There is no consensus amongst pulmonologist in determining the exact timing for listing patients with COPD for lung transplantation. The pre- or post-bronchodilator FEV1, hypoxemia, hypercapnia, low BMI, exercise capacity, low performance status on 6MWT and the subjective assessment of dyspnea have all been correlated to worsened outcomes in these patients but their utility in determining timing for referral is fairly limited (1417). ISHLT consensus guidelines continue to use BODE index as a tool to guide timing of listing patients with COPD. Specifically the Society recommended the cut-off of a BODE score of 7–10 for listing these patients (6). This threshold is based on a study of 54 patients with COPD at two Swiss hospitals demonstrating improved median survival after transplant only in the subgroup with BODE>7 (18). Development of pulmonary hypertension (PH) heralds a poor prognosis and patients with moderate to severe PH patients are similarly recommended for active listing. In a study utilizing the United Network for Organ Sharing (UNOS) database, in a study of 1243 patients with COPD listed for lung transplantation, severe PH was associated with a hazard ratio for death of 7, highlighting the importance of monitoring pulmonary pressures in potential COPD transplant candidates (19). Patients with at least three severe COPD exacerbations in the previous year or an episode of acute hypercapnic respiratory failure are also at a significantly increased risk for death and are also recommended for active transplant listing (20, 21).

Single versus Bilateral Lung Transplantation in patients with COPD

In the 1970’s, early attempts at single lung transplant for COPD resulted in profound mismatches of ventilation (V) and perfusion (Q), leading to greater ventilation to the highly compliant emphysematous native lung with increased perfusion to the allograft (22). Impaired allograft compliance secondary to ischemia reperfusion injury further worsened the V/Q mismatch and was felt to make single lung transplant for COPD untenable. In the proceeding decades, as management of the allograft in the time after reperfusion improved, single lung transplantation was found to be safe, the impact of V/Q mismatch was minimized, and single lung transplantation became the primary surgical technique for COPD patients (23).

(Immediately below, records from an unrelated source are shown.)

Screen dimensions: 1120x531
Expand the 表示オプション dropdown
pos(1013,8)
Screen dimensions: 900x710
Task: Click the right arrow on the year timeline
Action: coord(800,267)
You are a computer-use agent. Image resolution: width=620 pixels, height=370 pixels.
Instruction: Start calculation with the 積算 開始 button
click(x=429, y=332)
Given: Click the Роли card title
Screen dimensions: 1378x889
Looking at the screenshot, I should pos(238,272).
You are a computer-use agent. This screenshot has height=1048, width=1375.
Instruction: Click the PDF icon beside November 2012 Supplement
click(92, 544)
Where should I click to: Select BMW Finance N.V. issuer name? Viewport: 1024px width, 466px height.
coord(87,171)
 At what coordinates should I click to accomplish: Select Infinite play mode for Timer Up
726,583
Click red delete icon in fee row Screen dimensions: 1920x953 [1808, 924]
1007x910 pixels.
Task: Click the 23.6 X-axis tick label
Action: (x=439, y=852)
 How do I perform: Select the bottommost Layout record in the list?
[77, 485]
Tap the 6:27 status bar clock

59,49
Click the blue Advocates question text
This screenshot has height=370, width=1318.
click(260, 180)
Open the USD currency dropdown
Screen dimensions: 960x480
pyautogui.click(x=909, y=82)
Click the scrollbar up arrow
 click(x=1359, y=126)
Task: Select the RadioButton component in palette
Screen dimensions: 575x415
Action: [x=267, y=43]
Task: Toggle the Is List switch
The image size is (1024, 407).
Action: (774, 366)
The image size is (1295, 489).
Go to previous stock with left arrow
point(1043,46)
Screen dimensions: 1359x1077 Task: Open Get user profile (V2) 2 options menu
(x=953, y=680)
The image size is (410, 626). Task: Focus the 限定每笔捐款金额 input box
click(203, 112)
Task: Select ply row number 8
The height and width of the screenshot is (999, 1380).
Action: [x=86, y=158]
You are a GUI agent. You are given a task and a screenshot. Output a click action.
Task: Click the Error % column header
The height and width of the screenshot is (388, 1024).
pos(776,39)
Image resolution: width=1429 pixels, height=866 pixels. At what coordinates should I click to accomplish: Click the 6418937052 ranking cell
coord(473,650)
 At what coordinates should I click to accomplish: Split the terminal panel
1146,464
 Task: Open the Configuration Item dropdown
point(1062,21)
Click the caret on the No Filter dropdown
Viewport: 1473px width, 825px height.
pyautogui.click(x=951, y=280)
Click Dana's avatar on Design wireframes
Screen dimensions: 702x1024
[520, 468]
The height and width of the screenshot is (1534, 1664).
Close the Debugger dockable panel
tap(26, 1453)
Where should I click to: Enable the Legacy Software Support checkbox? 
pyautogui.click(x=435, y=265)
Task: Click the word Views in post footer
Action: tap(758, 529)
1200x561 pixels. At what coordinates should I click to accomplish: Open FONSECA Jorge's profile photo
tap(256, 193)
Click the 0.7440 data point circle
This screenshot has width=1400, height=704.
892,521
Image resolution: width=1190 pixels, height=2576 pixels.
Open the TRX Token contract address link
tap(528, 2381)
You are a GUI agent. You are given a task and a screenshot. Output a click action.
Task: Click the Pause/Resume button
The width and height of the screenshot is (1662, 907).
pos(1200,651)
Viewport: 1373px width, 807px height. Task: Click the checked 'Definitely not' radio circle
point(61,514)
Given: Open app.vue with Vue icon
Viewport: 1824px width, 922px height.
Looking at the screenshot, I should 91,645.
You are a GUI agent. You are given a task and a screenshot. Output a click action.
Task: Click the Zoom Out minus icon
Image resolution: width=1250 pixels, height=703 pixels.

Over the last several decades, though, bilateral lung transplantation has gradually become the predominant surgical technique in this patient population, comprising over 57% of all COPD lung transplant procedures reported to the ISHLT registry between January 1995 and June 2015 (24).

Potential survival differences between bilateral and single lung transplants are one rationale for the switch to bilateral procedures. Older retrospective studies indicated a survival benefit of bilateral over single lung transplantation for COPD (2527). These types of single center retrospective studies have the potential for significant selection bias, as treatment decisions are difficult to control for in statistical models. Thabut et al. demonstrated that while controlling for pre-transplant baseline characteristics, bilateral lung transplant provided a mortality benefit over single lung transplant for patients that were less than 60 years old (28). More recently, Schaffer et al. utilized propensity scores to control for potential selection bias in analyzing the UNOS thoracic registry of 3174 COPD patients undergoing lung transplantation from May 2005 through December 2012. There was no mortality difference at five years between single and bilateral transplant recipients, with single lung recipients surviving a median of 64 months and bilateral recipients 67.7 months (p=0.23) (4). Newer single center studies have found consonant findings; Bennett et al. demonstrated similar five year survival among patients receiving single lung transplant for COPD at the University of Colorado (53.2%) compared with bilateral COPD recipients from the nationwide UNOS registry (55.9%) (29). Markov models simulating single versus bilateral allocation strategies for COPD demonstrate increased waitlist mortality utilizing bilateral allocation and similar total post-transplant survival time compared to prioritizing single lung allocation. Additionally, single lung prioritization maximized the total number of patients transplanted (30). Given the societal impact of allocating limited resources, ongoing assessment of the risks and benefits of single versus bilateral lung transplant is needed. The optimal allocation strategy is likely dependent on age, patient level comorbidities (ex. pulmonary hypertension, nodules, etc.), regional location, and the prioritization of individual vs. societal benefit.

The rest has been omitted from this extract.